Kommunikationsberater und Schriftsteller, Lindau, schwul

Das Judentum ist mir nicht gerade in die Wiege gelegt worden. Meine Mutter ist anglikanisch getauft und vom Judentum meines Vaters habe ich erst nach seinem frühen Tod erfahren. In meiner Kindheit und Jugend wurde seine Religion nie konkret thematisiert, obwohl jüdische Verwandte zu Besuch kamen, meine orthodoxe Großtante dann jüdische Gerichte zubereitete und der Weihnachtsbaum Chanukka-Busch genannt wurde. Bis heute ist mir nicht ganz klar, warum mein Vater nicht wollte, dass wir davon wissen. In meinem Heimatort in Connecticut hatte ich eigentlich immer Berührung mit der jüdischen Religion. Es gab eine Synagoge, ich hatte Freunde, die Juden waren, und war regelmäßig zu Bar/Bat Mizwas eingeladen. Erst von meinem Onkel, dem Bruder meines Vaters, habe ich viel über die Familiengeschichte gehört und bin auf diese Weise dem Judentum nähergekommen.

Je mehr ich mich mit dem jüdischen Glauben beschäftigte und hineinwuchs, desto mehr reifte auch die Idee zum Rabbinatsstudium am Jewish Theological Seminary in New York. Ich bin gläubig und ich spürte schon immer die Berufung, etwas Geistliches zu machen. Unterstützt wurde ich bei diesem Vorhaben von einem liberalen Rabbiner, der die Trauerfeier für meine Großtante ausrichtete. Da ich kein Hebräisch konnte, was eine Voraussetzung für das Studium ist, bin ich für mehrere Monate nach Jerusalem gegangen, um die Sprache vor Ort zu lernen.

Je mehr ich mich mit dem Judentum auseinandergesetzt habe, umso mehr bin ich der Orthodoxie nähergekommen. An einem gewissen Punkt stellte sich für mich die Frage: Was für ein Jude bin ich eigentlich? Theologisch gesehen bin ich orthodox. Denn wenn man glaubt, dass die Gesetze von Gott kommen, wie kann dann ein Mensch entscheiden, welche befolgt werden und welche nicht?

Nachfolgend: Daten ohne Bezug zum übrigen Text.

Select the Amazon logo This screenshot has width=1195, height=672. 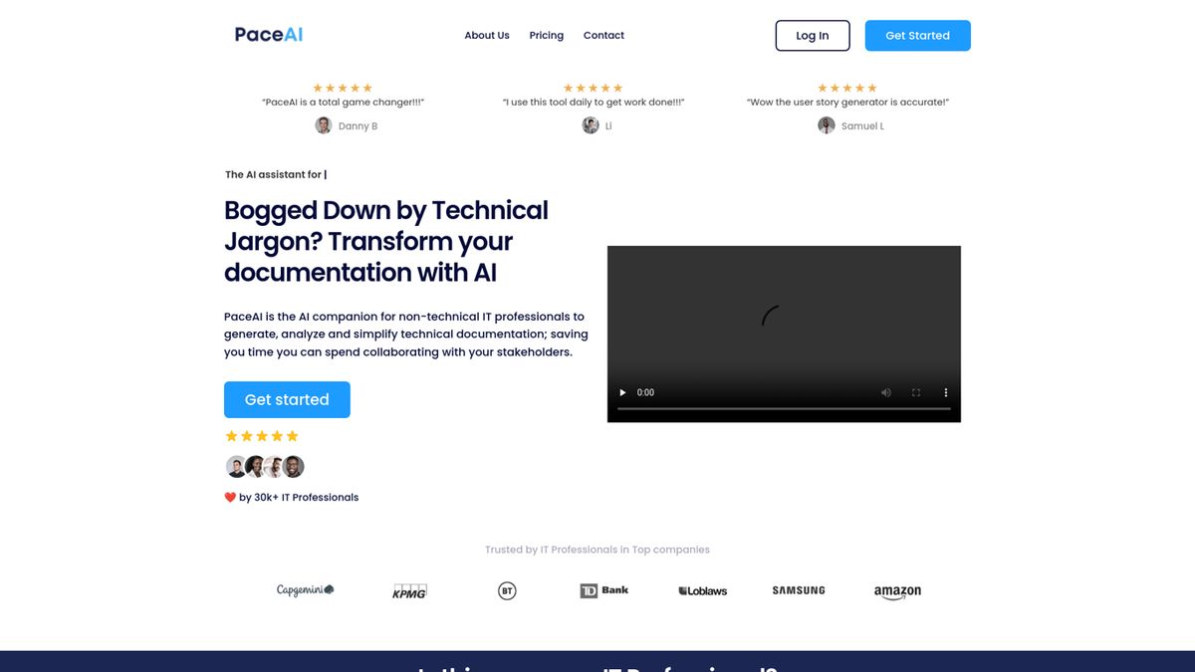coord(897,591)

Das führte zu der Erkenntnis, dass ich nicht guten Gewissens liberal oder reformiert studieren kann, weil es theologisch nicht zu mir passt. Andererseits war es auch sicher, dass mir die Aufnahme an einem orthodoxen Seminar aufgrund meiner Homosexualität verweigert wird. Zugleich beschäftigte mich der Gedanke, ob ich aus meiner Berufung tatsächlich einen Beruf machen möchte. Ich kenne viele Rabbiner, Mönche, Priester. Als Geistlicher musst du immer „on“ sein. Rabbiner zu sein bedeutet, rund um die Uhr, tagein, tagaus jüdisch zu sein. Da ich feststellen musste, dass ich genau das nicht kann und nicht will, entschied ich mich letztlich gegen ein Rabbinatsstudium und ging zurück in die USA. Ich habe studiert und bin seitdem im Bereich der Unternehmenskommunikation tätig und seit Kurzem selbstständig.

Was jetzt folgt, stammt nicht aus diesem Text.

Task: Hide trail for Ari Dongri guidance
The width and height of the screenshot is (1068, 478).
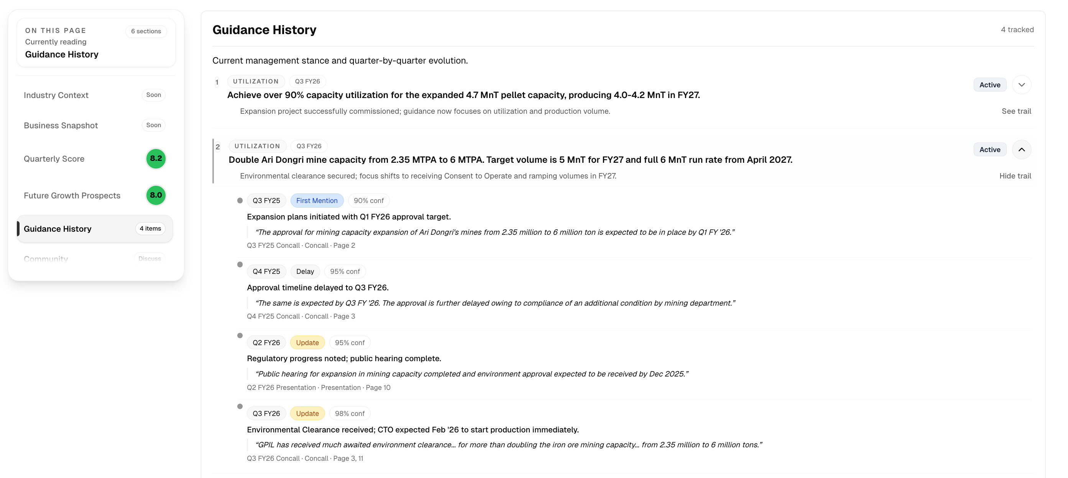Action: pos(1015,176)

"Der Mensch steht im Mittelpunkt und Menschen sind so, wie sie sind. Ich bin jüdisch und schwul."

Mein Coming-out hatte ich an der Universität in den 1990er-Jahren. Es war unproblematisch und in meinem Freundeskreis waren die Reaktionen positiv. Es änderte nichts. In meiner Familie gibt es tatsächlich recht viele Schwule und Lesben, daher war es auch kein Thema. 

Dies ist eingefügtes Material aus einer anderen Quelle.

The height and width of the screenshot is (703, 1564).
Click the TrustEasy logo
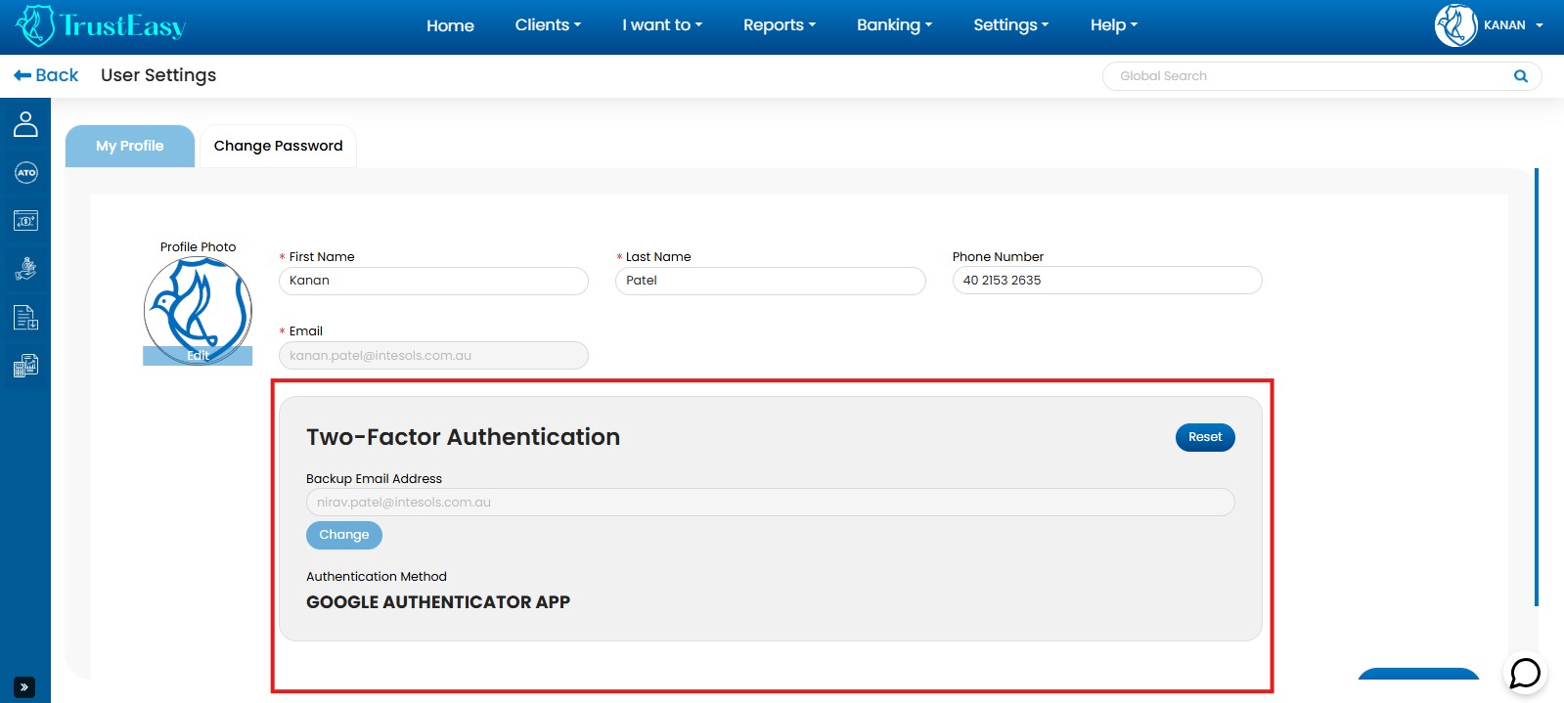(102, 26)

Mittlerweile lebe ich seit 23 Jahren in Deutschland und werde noch heute von im Ausland lebenden Juden gefragt, wie ich als Jude in Deutschland leben kann. Ich persönlich habe mit meinem Judentum keine schlechten Erfahrungen gemacht, dennoch ist es hier durchaus ein Thema. Wenn Deutschland in der Modernität ankommen will, dann müssen die Menschen anerkennen, dass eine Gesellschaft immer bunt gemischt ist und alle ein Recht darauf haben, nach ihren Vorstellungen zu leben. Nicht das Festhalten an patriarchalen Strukturen oder Diskussionen über gegenderte Sprache oder den Grad der Diversität bringen Veränderung, sondern die Anerkennung der verschiedenen Identitäten. Der Mensch steht im Mittelpunkt und Menschen sind so, wie sie sind. Ich bin jüdisch und schwul. Was die Glaubensinhalte angeht, identifiziere ich mich weiterhin mit der Orthodoxie. All das spielt bei Lebensentscheidungen eine Rolle. Aber eben nicht die einzige. Vor allem entscheide ich mich dafür, Erik sein zu können.